Jetzt haben Sie auf dem ganzen Geld null Rendite, weil auch die zweite Tranche ohne Zins auf dem Bankkonto von mehreren Banken brachliegt. Aus dieser Perspektive wäre es wohl besser gewesen, wenn Ihr Mann eine Rente bezogen hätte, dann hätte er wenigstens die Einnahmen. Oder Sie hätten einen Teil der Hypothek abzahlen können, für die Sie Zins zahlen. Doch die Festhypothek ist nun zehn Jahre verlängert, darum stellt sich diese Frage nicht mehr.

Nun schreiben Sie mir aber, dass Sie das PK-Geld Ihres Mannes momentan nicht für den Lebensunterhalt brauchen, da Sie arbeiten und auch Ihr Mann noch in Teilzeit über die Pensionierung hinaus berufstätig ist. Umso mehr würde ich dieses Kapital, das jetzt brachliegt, wenigstens teilweise anlegen.

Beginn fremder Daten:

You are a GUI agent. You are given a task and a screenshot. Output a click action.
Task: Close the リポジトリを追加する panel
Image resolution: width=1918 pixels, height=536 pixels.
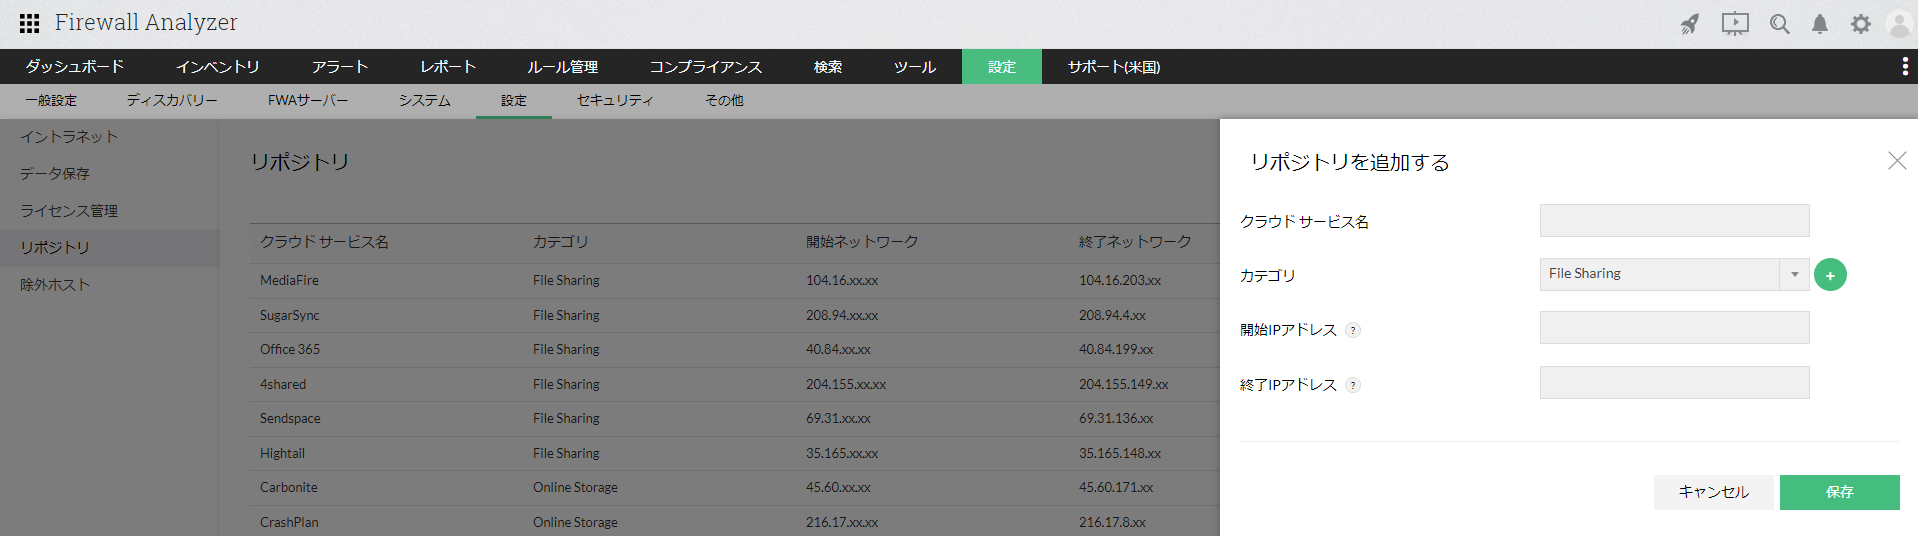(x=1897, y=161)
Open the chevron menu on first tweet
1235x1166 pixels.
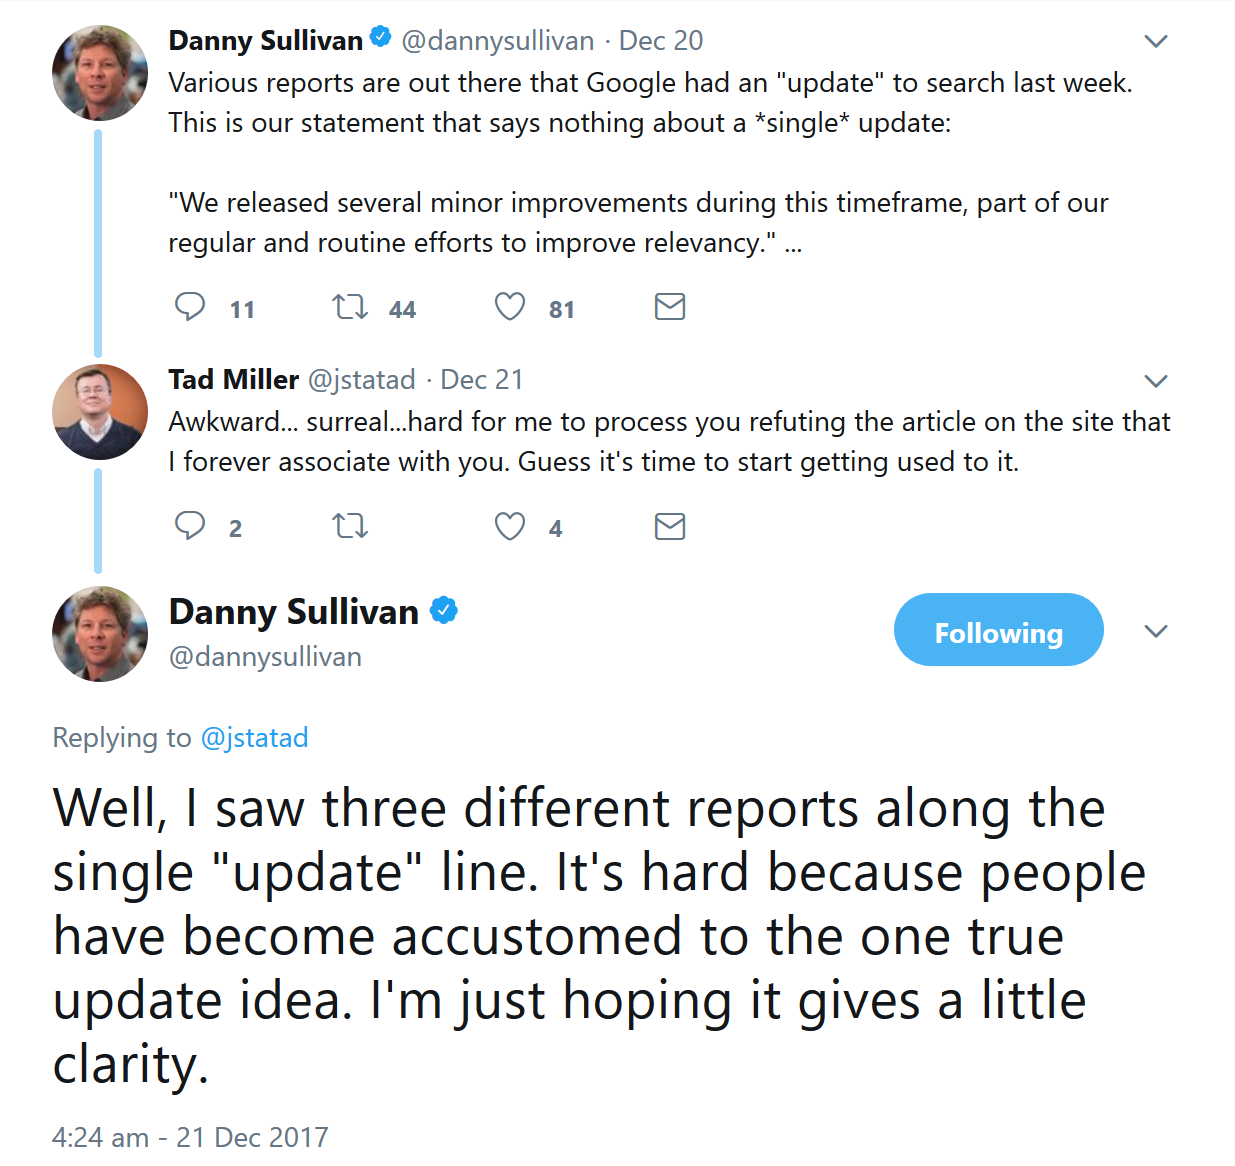1156,41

Ich verstehe gut, dass Sie Sicherheit suchen. Und ich empfehle Ihnen auch, das Geld nur konservativ zu investieren. Spekulieren würde ich mit dem Geld auf keinen Fall, denn es ist das Altersgeld Ihres Mannes. Und Sie müssen an den Finanzmärkten jederzeit mit Rückschlägen rechnen. Ebenso wie ich es falsch finde, wenn jemand leichtfertig mit dem Altersgeld spekuliert, finde ich es problematisch, wenn man das Geld einfach liegen lässt und es so in ganz kleinen Schritten immer mehr an Wert verliert.

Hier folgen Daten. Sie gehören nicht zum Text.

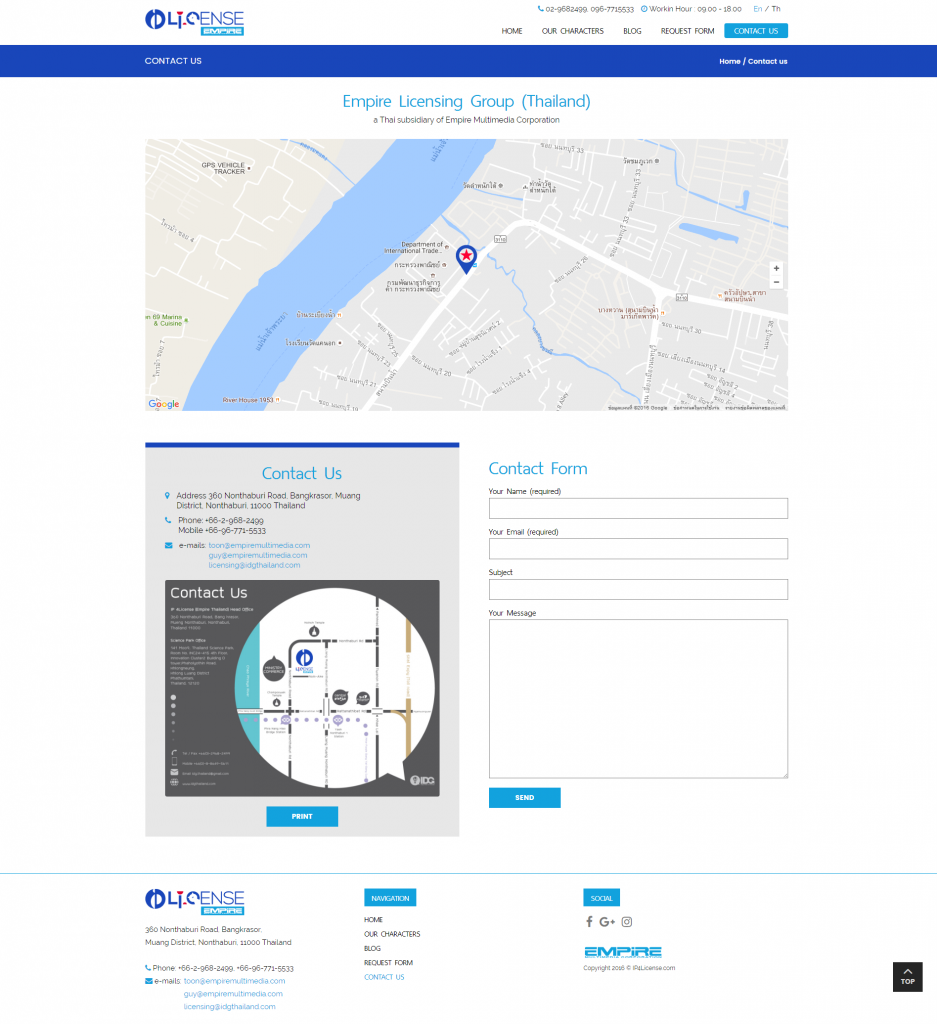Click the Contact Us directions map thumbnail
Viewport: 937px width, 1024px height.
302,689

Eine bestimmte, einzelne Anlage kann ich Ihnen nicht empfehlen. Das wäre unseriös. Dafür ist der Betrag zu gross. Wichtig ist, dass Sie sich von einer oder mehreren Banken eine Strategie für die Anlage dieser Gelder ausarbeiten lassen.

Dabei sollte das Geld gemäss einer Strategie, die auf Ihre persönlichen Lebensumstände und Ihre Risikofähigkeit abgestimmt ist, breit diversifiziert in verschiedene Anlageklassen konservativ investiert werden, damit Sie wenigstens besser dastehen als heute und zumindest die Teuerung schlagen und nach Gebühren einen kleinen Minimalzins erreichen.

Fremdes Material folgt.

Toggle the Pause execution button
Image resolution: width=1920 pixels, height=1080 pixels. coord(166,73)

Sprechen Sie mit mehreren Banken und machen Sie klare Vorgaben, die schriftlich festgehalten sind. Lassen Sie sich zudem konkrete Vorschläge ausarbeiten sowie die genauen Risiken und die Gebühren, die mit der Anlage verbunden sind, aufzeigen. Verschiedene Banken können Ihnen digital aufzeigen, wie sich das investierte Geld je nach Strategie auch bei einem Crash entwickeln könnte. Dann können Sie entscheiden, mit welcher Strategie Sie gut schlafen können.

Sie schreiben, dass Sie nicht mutig sind und auch der Anlagehorizont nicht sehr lange ist. Genau diese Aspekte müssen verbindlich in die Strategie einfliessen. Gar nichts zu machen, finde ich hingegen auch mutig: Denn Sie verlieren faktisch Geld.